Scan the entries below for the word "will", then copy each line that holds it.

[Working data — start]

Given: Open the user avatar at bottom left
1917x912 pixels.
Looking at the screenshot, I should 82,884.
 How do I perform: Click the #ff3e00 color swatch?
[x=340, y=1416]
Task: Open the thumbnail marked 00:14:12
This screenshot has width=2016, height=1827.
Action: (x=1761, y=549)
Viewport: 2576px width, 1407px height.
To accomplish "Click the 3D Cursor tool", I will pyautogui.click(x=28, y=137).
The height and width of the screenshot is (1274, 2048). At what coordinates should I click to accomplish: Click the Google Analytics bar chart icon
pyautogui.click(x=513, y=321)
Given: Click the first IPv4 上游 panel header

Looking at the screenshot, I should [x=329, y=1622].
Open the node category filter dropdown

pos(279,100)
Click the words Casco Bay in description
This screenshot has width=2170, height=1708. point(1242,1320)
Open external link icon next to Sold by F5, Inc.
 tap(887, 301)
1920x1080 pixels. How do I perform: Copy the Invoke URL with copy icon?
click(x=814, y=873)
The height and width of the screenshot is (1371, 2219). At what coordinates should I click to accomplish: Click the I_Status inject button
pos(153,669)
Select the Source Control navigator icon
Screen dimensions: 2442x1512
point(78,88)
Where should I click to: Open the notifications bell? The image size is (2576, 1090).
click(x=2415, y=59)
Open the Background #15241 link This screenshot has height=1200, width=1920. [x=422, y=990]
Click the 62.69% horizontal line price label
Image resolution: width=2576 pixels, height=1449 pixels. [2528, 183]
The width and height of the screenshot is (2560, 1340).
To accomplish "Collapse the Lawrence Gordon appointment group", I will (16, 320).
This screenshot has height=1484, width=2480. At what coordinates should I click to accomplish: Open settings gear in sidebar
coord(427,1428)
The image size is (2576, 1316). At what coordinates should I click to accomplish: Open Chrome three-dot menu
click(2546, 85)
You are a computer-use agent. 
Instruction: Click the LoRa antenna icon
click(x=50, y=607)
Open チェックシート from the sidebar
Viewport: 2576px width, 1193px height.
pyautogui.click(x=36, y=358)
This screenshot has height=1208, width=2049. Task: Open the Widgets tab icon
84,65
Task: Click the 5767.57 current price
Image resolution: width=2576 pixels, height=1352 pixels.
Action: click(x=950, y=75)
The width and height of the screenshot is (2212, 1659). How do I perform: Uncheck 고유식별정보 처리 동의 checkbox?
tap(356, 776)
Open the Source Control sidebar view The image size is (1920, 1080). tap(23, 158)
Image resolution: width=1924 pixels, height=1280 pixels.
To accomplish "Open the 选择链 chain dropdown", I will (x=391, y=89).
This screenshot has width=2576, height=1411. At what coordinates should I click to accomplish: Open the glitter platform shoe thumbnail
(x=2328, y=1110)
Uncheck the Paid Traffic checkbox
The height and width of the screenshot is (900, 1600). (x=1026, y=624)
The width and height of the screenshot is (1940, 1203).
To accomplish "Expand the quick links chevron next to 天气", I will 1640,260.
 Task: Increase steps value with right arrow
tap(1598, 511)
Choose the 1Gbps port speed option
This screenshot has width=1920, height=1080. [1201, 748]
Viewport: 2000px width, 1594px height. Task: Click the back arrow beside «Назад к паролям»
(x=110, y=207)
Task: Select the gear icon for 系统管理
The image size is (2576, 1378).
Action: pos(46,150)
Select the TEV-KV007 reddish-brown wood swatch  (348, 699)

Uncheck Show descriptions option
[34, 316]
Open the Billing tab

[Working data — finish]

*Solution for this exercise*
To accomplish "Click the 3D Cursor tool", I will pyautogui.click(x=28, y=137).
To accomplish "Collapse the Lawrence Gordon appointment group", I will (16, 320).
To accomplish "Open the 选择链 chain dropdown", I will (x=391, y=89).
To accomplish "Expand the quick links chevron next to 天气", I will 1640,260.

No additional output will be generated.